A combination nourishment celebration is being facilitated at the Ayna eatery in Hilton Chennai that means to welcome Chennaiites for an Indo-British affair and enjoy the amalgamation of the two. Gourmet specialist de Cuisine Paul Joe and his group will exhibit exemplary dishes and in addition imaginative and mainstream arrangements like pastries and desserts combined with some British components.We haven’t tinkered with the center taste and theory of the nourishment. The plating was in the British style that is, every one of the things on a solitary plate and not served independently,” he said as he served the tidbit: arbi tukde-colocasia misuses, hued peppers, onions and a tart flavor blend.While enjoying the top notch arbi tukde, the khasta khumb — layers of spiced morels and mushroom in a fresh sheet — got together. Like its look, the dish additionally tasted decent. While mushroom significant others would go frantic over this, others also can attempt this and they would not be frustrated.
It was soon trailed by the ultra-delicate orange-seasoned roasted salmon with child greens serving of mixed greens which went down in a jiffy. The orange is there in the shading and its flavor was extremely inconspicuous. One can likewise go for the Malabari prawns.Each enormous prawn would top off your mouth. The it was the ideal opportunity for the fish rassa — Cochin prawns, mussels with scallops — which was mellow and flavourful. “The prawns and scallops were moderate cooked in fish stock,” Paul Joe said.The vegan bhune makai ka shorba — cooked corn soup with turmeric popcorn — is likewise worth attempting as it was distinctive and wonderful.Presently, for the dish or the fundamental course.
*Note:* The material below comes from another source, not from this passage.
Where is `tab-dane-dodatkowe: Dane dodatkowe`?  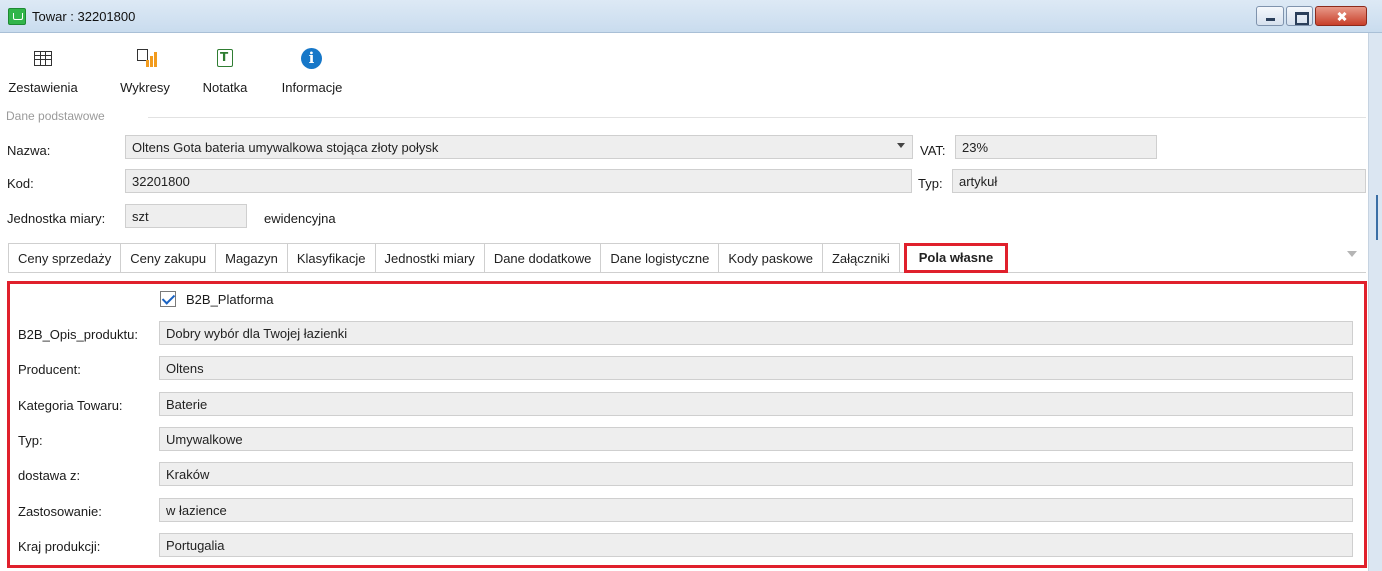
tab-dane-dodatkowe: Dane dodatkowe is located at coordinates (543, 258).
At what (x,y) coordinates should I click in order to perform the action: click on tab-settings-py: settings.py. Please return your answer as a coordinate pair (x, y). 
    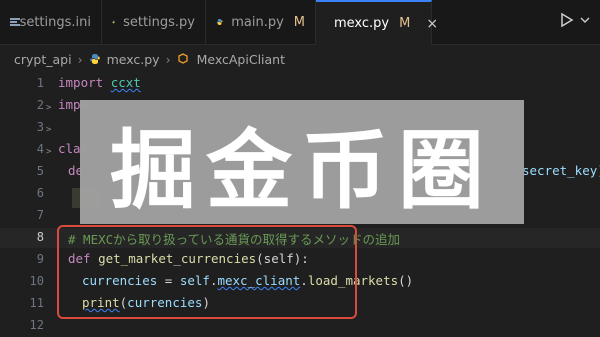
    Looking at the image, I should click on (154, 22).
Savour Indo-British fusion food at Hilton Chennai
Except for the soup section that has only two options, the a la carte menu card has a multitude of choices — vegetarian and non-vegetarian — whether under appetisers, entrée, dessert and not to mention the lassi. The number of dishes in the menu only proves the wide variety of regional and traditional items of Indian cuisine.The lobster hawa mahal — Cochin lobster, tempered spinach and saffron rice, gratinated with egg — was really nice and different. The fragrance of the saffron rice went off well with the lobster in a balanced way. The dish also has a subtle coconut taste thanks to the addition of coconut milk.
Fighting for tummy space and the taste buds was the prawn khichdi. The jumbo prawns and shrimps with saffron-flavoured rice and mixed sprouts was really yummy. “One can call this as the Indian risotto. The khichdi is made with red rice,” Paul Joe said.For chicken lovers, there is murg sirka pyyaaz, kali mirch ka murg or the home style chicken curry nukkad ka kukkad. There is also the atta raan (serves two) — saffron dough enclosed with lamb leg with chef’s secret spices that could be safely ordered.